Rabbi Avraham Shlomo Zalman Zoref (אברהם שלמה זלמן צורף) also known as Ibrahim Salomon (1786-1851), born in Kėdainiai, was one of the first pioneers who rebuilt the Ashkenazi Jewish community in Jerusalem in the beginning of the 19th century.

After making Aliyah and arriving in Ottoman Palestine, in 1824 the rabbi was sent to Constantinople by the head of the Perushim of Jerusalem, and succeeded in procuring a royal firman, commanding the kadi of Jerusalem to enforce the declaration of debt annualization concerning the Ashkenazi Jewish community of Jerusalem.

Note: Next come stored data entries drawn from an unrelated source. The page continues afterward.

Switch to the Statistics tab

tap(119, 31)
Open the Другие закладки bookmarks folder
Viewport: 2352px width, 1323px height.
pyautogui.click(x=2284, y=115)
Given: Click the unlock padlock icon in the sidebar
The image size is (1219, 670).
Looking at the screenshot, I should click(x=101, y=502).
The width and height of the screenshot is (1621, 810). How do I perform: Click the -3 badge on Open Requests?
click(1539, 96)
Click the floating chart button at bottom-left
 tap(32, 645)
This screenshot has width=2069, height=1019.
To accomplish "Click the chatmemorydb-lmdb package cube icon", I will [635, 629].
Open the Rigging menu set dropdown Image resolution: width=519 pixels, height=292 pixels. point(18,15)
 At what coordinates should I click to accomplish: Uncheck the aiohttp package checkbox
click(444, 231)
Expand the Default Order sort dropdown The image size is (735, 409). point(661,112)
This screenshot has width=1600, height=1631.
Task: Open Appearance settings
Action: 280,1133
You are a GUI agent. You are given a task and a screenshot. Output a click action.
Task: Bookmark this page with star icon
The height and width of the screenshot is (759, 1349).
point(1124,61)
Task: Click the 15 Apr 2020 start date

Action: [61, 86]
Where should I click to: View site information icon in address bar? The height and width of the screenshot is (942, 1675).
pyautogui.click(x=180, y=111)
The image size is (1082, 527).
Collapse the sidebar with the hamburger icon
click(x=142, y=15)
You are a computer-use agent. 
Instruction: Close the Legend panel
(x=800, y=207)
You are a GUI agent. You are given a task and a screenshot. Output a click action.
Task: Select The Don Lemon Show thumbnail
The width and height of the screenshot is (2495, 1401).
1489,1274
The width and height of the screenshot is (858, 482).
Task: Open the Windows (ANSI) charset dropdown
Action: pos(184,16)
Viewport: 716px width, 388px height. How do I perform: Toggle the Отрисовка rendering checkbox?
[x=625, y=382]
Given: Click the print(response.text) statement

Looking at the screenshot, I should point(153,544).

With the annexation of Jerusalem by Muhammad Ali of Egypt in 1831, a window of opportunity arose for the Perushim. On 23 June 1836, after traveling to Egypt, rabbi Zoref, together with the backing of the Austrian and Russian consuls in Alexandria, obtained the long-awaited firman for the reconstruction of the Hurva Synagogue.

Zoref became deeply engaged with Jewish lands seized by the creditors in Jerusalem and appeased the Arabs with annual bribes, but at some point the arrangement ceased and they tried to kill him. One night he was shot at by an unknown assailant who missed but later drowned after falling into a cistern. On a second occasion he was attacked on his way to prayers early one morning. In 1851, Zoref was struck on the head with a sword and died of his wounds three months later.

Zoref is named as the first victim on the Victims of Acts of Terror Memorial.

A street in Acre, where Zoref disembarked, is named after him.